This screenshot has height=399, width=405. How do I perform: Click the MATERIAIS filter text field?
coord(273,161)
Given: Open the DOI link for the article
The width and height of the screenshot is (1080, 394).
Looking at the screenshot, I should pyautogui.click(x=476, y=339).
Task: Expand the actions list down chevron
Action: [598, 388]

•••

- _To be done_
Reproduce every line of the listing above word for word.

- _Written answer_
This screenshot has height=399, width=405. How do I perform: Click the MATERIAIS filter text field?
coord(273,161)
Given: Open the DOI link for the article
The width and height of the screenshot is (1080, 394).
Looking at the screenshot, I should pyautogui.click(x=476, y=339).
Task: Expand the actions list down chevron
Action: [598, 388]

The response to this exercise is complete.